Sevilla rezará hoy por su hijo más excéntrico y querido, reconocido como la propia sangre y auténtico como lágrimas en la tragedia. Una ciudad tan creativa no podía tener más que un rockero como hijo predilecto, testigo del sagrado y profano de la vida, inmensa representación del dolor de la existencia y de la alegría que puede generar a veces este dolor. Silvio Fernández Malgarejo, a la diestra del cielo. Silvio querido, como un vecino, un amigo, una extensión de la vida.

Sin el arte de vivir de Silvio, porque estaba más agusto en el escenario de la vida que en el real que pisotean las estrellas de rock, no habría entendido ni un dos por ciento de la esencia de Sevilla. No habría conocido el dolor profundo e invisible, ni la clase innata de soportarlo. No habría conocido la alegría desmesurada, la fuerza de vivir de las pandillas conocidas o encontradas por casualidad, y cuanto este entusiasmo, por reglas milenarias, deba manifestarse contenido. No habría descubierto su fe auténtica, porque sólo esta ciudad puede tener un rockero como expresión directa de la devoción.

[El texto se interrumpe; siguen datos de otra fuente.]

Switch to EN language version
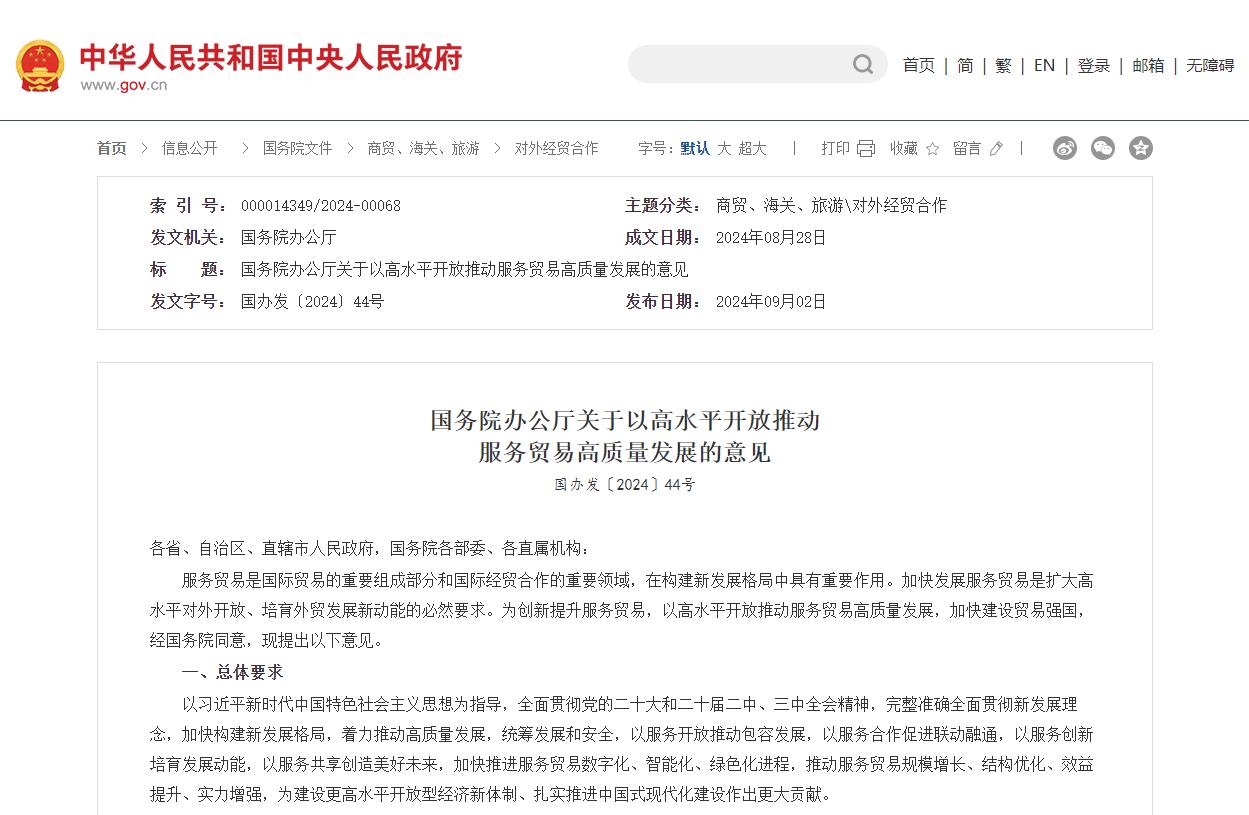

Han pasado 20 años, Silvio. Aunque el tiempo es sólo otra imitación de nosotros, nuestra copia que quiere sumergirnos, que te ha arrebatado Evita, aunque el tiempo es un Judas que se convertirá en santo, me enseñaste que tenemos tiempo para vender y que cada tarjeta rota se puede poner en orden con paciencia y fe, y si es necesario se pasa a guiñar el ojo a la necesaria autodestrucción. Porque yo también, Silvio, “vengo buscando pelea”, no hay otra vida posible, pero un día imprevisto sucede que el rock y el flamenco se compenetran, las palabras se evaporan, y nosotros nos convertimos en sueños.